Peace was an ideal thing, but they could not have peace when the nations of Europe were armed to the teeth. He had always been a peace man, but he was glad that they had a navy to defend their shores. He was glad to read that the Dresden had gone down, and he hoped they would all go down before long. (Applause.)

It was always the duty of the strong to protect the weak. Big nations that bullied little ones must be opposed. Belgium had made a good claim for the protection of all Christian nations. Belgium had been dragged into this quarrel and why should the flower of her manhood lie dead, today, in the trenches because she desired to remain a neutral state? He thought that Christian nations should see that Belgium got redress for the wrongs she had suffered at the hands of the enemy.

“This conflict,” remarked the speaker, “is really a conflict between Christianity and Kaiserism. If Germany should win the clock of civilisation will be put back a thousand years.” To leave Germany on the map of Europe as it stood, today, even if peace was declared tomorrow, would mean defeat for the Allies. If Germany was left as she was then fifty years hence they would have this war to fight over again. The only way to prevent that would be to successfully prosecute this war to the end. (Applause.) The world must be protected against the recurrence of such outrages.

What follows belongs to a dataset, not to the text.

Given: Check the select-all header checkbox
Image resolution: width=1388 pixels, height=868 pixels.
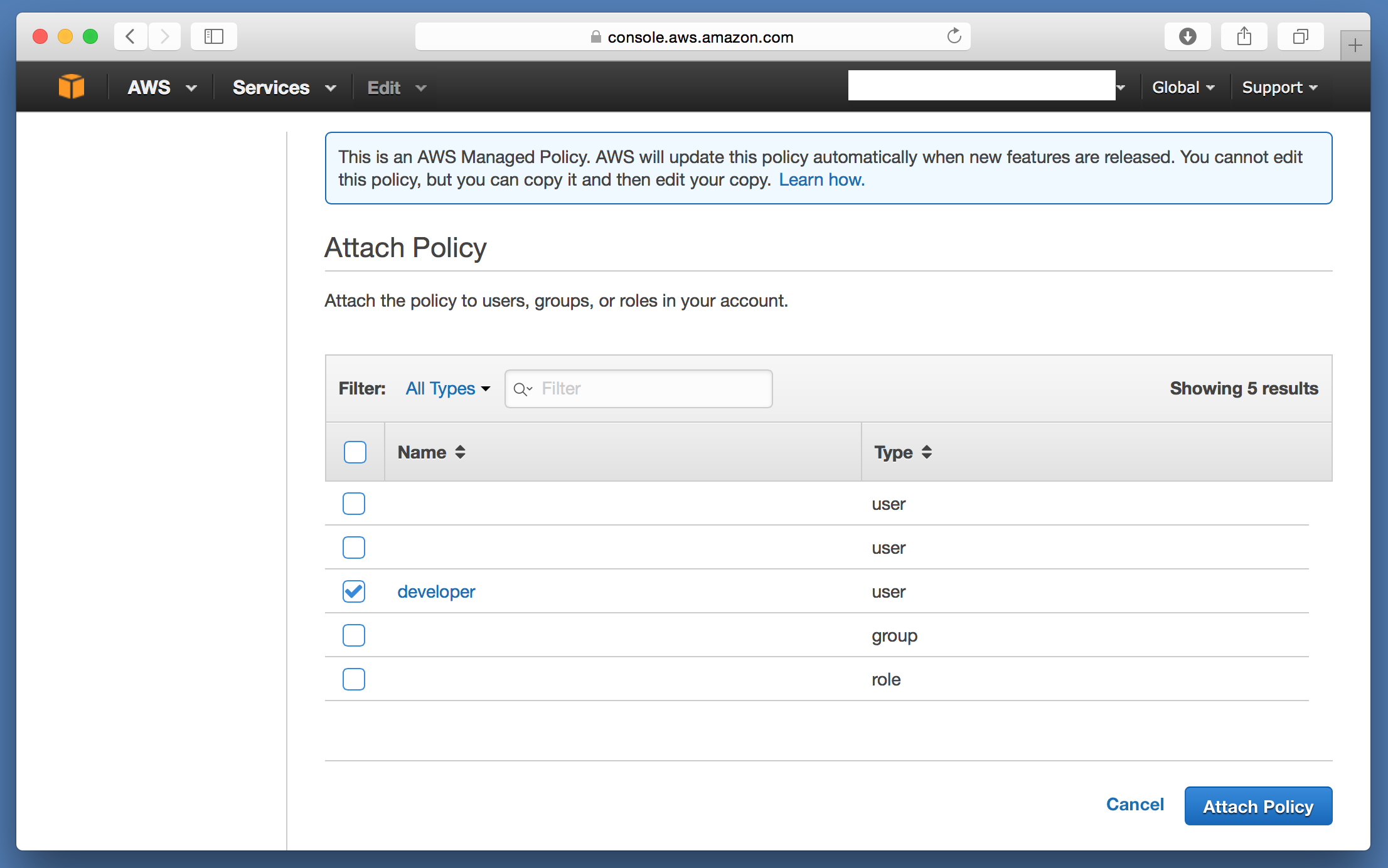Looking at the screenshot, I should click(x=355, y=452).
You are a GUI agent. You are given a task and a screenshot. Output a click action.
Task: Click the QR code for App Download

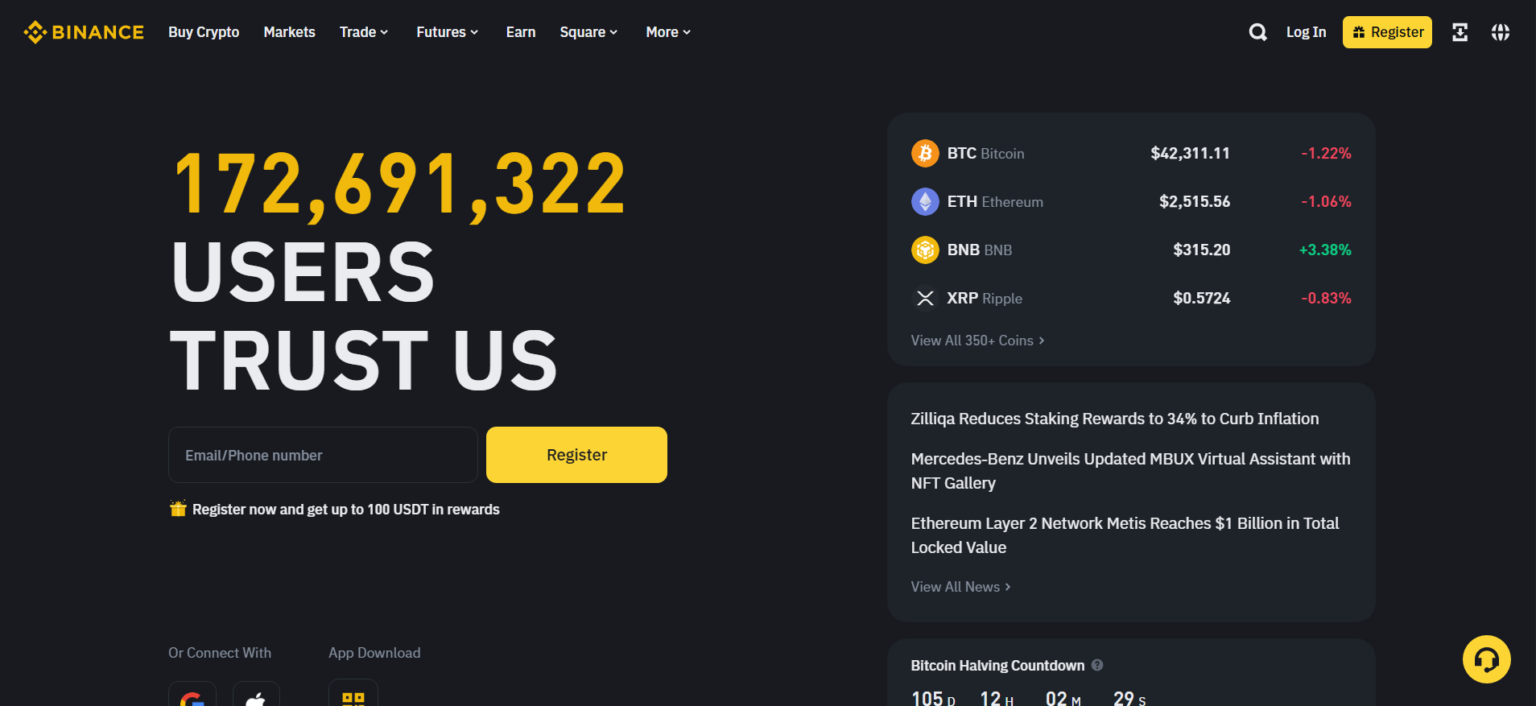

“Justice will assert itself,” declared the speaker. “The mills of God grinds slowly, but they grind exceedingly small. What should the church do in times of war? She can pray. We must pray unitedly for our soldiers and sailors and for our women at home who have surrendered husbands, sons, and lovers, and for our enemies that they may be brought to a right state of mind and that the great qualities which have distinguished them in the past may once again be arrayed on the side of Jesus Christ.”

A hearty vote of thanks was accorded to Dr Stafford.



It is satisfactory to note that the war has converted at least one prominent anti-suffragist.

Mr Holford Knight, one of the first to organise opinion against the enfranchisement of women by founding the Anti-Suffrage Society, has announced his change of opinion in a very frank and courageous letter to the “Nation,” in which he says: “In my view, this horrible war destroys the grounds on which Liberals have resisted the inclusion of women in the electorate. At the close of this war there is bound to be a shifting of electoral issues to industrial, economic, and domestic questions, in which women will be not only directly interested, but actively participant in their settlement....No class of the community on which such a judgment can be given ought to be excluded from the electorate by Liberal votes.”